Convém recordar, a propósito, que a saia é uma peça eminentemente feminina e que o verde está habitualmente conotado com tranquilidade e esperança, traduzindo uma sensação repousante, envolvente e refrescante. O Dicionário dos Símbolos diz-nos que:

“Entre o azul e o amarelo, o verde resulta das interferências cromáticas. Mas entra com o vermelho no jogo simbólico de alternâncias. A rosa floresce entre folhas verdes. Equidistante do azul-celeste e do vermelho infernal, ambos absolutos e inacessíveis, o verde, valor médio, mediador entre o quente e o frio, o alto e o baixo, é uma cor tranquilizadora, refrescante, humana.”.

2 - O título / a luz / a noite / o luar

O título surge por duas vezes ao longo da peça, inserido na fala das personagens:

- D. Miguel salienta o efeito dissuasor que aquelas execuções poderão exercer sobre todos os que discutem as ordens dos Governadores.

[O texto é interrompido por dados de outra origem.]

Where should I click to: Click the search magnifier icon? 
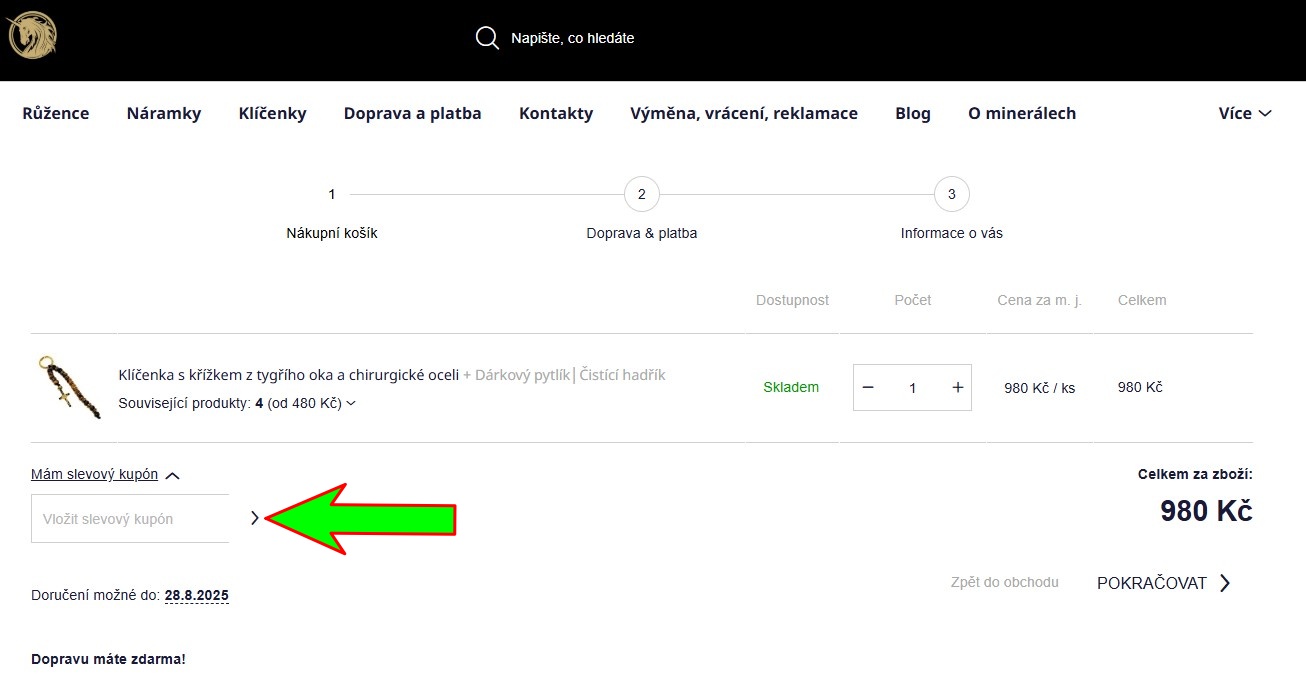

Esta primeira referência ao título da peça, colocada na fala do Governador, está relacionada com o desejo expresso de garantir a eficácia desta execução pública: a noite é mais assustadora, as chamas seriam visíveis de vários pontos da cidade e o luar atrairia as pessoas à rua para assistirem ao castigo, que se pretendia exemplar.

- Na altura da execução, as últimas palavras de Matilde, “companheira de todas as horas” do General Gomes Freire, são de coragem e estímulo para que o Povo se revolte contra a tirania dos governantes.

A luz, simbolicamente, está associada à vida, à saúde, à felicidade, enquanto a noite e as trevas se associam ao mal, à infelicidade, ao castigo, à perdição e à morte. Na linguagem e nos ritos maçónicos, após ter participado de olhos vendados em alguns rituais, após prestar juramento, o neófito poderia “receber a luz”, o que significava ser admitido...

A lua, simbolicamente, por estar privada de luz própria, na dependência do Sol, e por atravessar fases, mudando de forma, representa a dependência, a periodicidade e a renovação. A lua é, pois, símbolo de transformação e de crescimento.

A lua é ainda considerada como “o primeiro morto”, dado que durante três noites em cada ciclo lunar ela está desaparecida, como morta; depois reaparece e vai crescendo em tamanho e em luz...Ao acreditar na vida para além da morte, o homem vê na lua o símbolo desta passagem da vida para a morte e da morte para a vida...

Por isso, na peça, nestes dois momentos em que se faz referência directa ao título, a afirmação de que “felizmente há luar” pode indiciar duas perspectivas de análise e de posicionamento das personagens:

- As forças das trevas, do obscurantismo, do anti-humanismo utilizam, paradoxalmente, o lume (fonte de luz e de calor) para “purificar a sociedade” ( a Inquisição considerava a fogueira como fonte e forma de purificação).

- Se a luz é redentora, o luar poderá simbolizar a caminhada da sociedade em direcção à redenção, em busca da luz e liberdade...

Assim, dado que o luar permitirá que as pessoas possam sair de suas casas (ajudando a vencer o medo e a insegurança, na noite da cidade), quanto maior for a assistência, isso significará:

- para uns, que mais pessoas ficarão “avisadas” e o efeito dissuasor será maior;

- para outros, que mais pessoas poderão um dia seguir essa luz e lutar pela liberdade.

3 – A fogueira / o lume

Após a prisão do General, num diálogo de tom “profético” e com “voz triste” ( segundo a didascália), o Antigo Soldado, acabrunhado, afirma: “Prenderam o general... Para nós, a noite ficou ainda mais escura...”. A resposta ambígua do primeiro Popular pode assumir também um carácter de profecia e de esperança: “É por pouco tempo, amigo. Espera pelo clarão das fogueiras...”

Matilde, ao afirmar que aquela fogueira de S. Julião da Barra ainda havia de “incendiar esta terra!”, mostra que a chama se mantém viva e que a liberdade há-de chegar.